Todos los efectivos de la Guardia Civil están preparados para una primera intervención. Pero luego depende de agentes especializados, como es el caso de Menéndez, el seguimiento de los casos. “Ahora mismo formo parte del equipo VioGen de mi compañía. Me encargo de llevar las evaluaciones de riesgo de las víctimas, tanto de Cangas como de varios municipios colindantes, y trabajo con este sistema”. Recopila información, realiza una valoración que se mantiene a lo largo del tiempo. Los datos de esa mujer podrán ser comprobados a nivel nacional, en el caso de un traslado, para que nunca pierda la protección.

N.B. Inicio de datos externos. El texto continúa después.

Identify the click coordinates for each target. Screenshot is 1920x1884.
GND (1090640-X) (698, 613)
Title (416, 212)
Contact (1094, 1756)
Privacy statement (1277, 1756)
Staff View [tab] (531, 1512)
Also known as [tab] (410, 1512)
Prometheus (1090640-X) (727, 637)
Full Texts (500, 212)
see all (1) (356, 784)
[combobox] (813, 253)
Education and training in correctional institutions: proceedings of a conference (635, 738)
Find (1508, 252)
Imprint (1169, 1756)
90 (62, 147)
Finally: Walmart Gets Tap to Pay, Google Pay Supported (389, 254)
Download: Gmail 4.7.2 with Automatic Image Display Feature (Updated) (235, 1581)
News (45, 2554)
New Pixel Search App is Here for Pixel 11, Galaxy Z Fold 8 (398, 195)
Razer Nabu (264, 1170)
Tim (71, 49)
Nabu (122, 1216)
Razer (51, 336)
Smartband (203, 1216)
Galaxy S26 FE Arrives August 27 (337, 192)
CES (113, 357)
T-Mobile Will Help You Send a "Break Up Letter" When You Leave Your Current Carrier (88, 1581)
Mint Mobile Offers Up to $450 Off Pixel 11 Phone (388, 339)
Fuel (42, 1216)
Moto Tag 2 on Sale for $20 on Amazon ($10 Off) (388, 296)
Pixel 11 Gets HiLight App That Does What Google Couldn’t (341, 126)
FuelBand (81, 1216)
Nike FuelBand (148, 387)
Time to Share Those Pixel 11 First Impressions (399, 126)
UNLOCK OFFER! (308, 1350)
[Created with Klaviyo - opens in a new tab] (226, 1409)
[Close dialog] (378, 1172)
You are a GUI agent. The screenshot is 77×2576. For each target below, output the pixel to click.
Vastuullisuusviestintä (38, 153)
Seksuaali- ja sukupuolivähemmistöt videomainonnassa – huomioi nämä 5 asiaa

La Ley VioGen acababa de aprobarse cuando Amelia bajó al infierno. “Las cosas ahora, por lo que escucho, están mucho mejor”, apunta la mujer. Ella sufrió durante días, meses y años. Los días de dolor en el hospital: “Cuando estaba recuperándome, como acababa de salir lo de la Violencia de Género, quisieron hacerme una entrevista. Yo dije que no, hasta ahora nunca lo había contado”. Los meses de batalla: “Mis hijos tuvieron que decirle a un juez que no querían ver más a su padre. Yo nunca se lo quité, nunca les dije nada malo de su padre, pero ellos no querían verlo”. Los años de angustia: “Él juró que, cuando saliera de la cárcel, iba a volver a matarnos a mis hijos y a mí. Vivía en vilo”.

A pesar del dolor, de las batallas y de la angustia. A pesar de todo y de todos. Amelia logró reconstruir su vida. Abrazó a sus hijos, levantó cada ladrillo que él había tirado con la violencia. Se había mudado a otro pueblo, no muy lejos de donde había pasado todo: “Quise empezar de nuevo”. Una tarde, recibió una llamada. “Amelia, murió el padre de tus hijos”, le dijeron. Lo siente, afirma, pero solo le salió una respuesta de los labios: “Gracias a Dios”.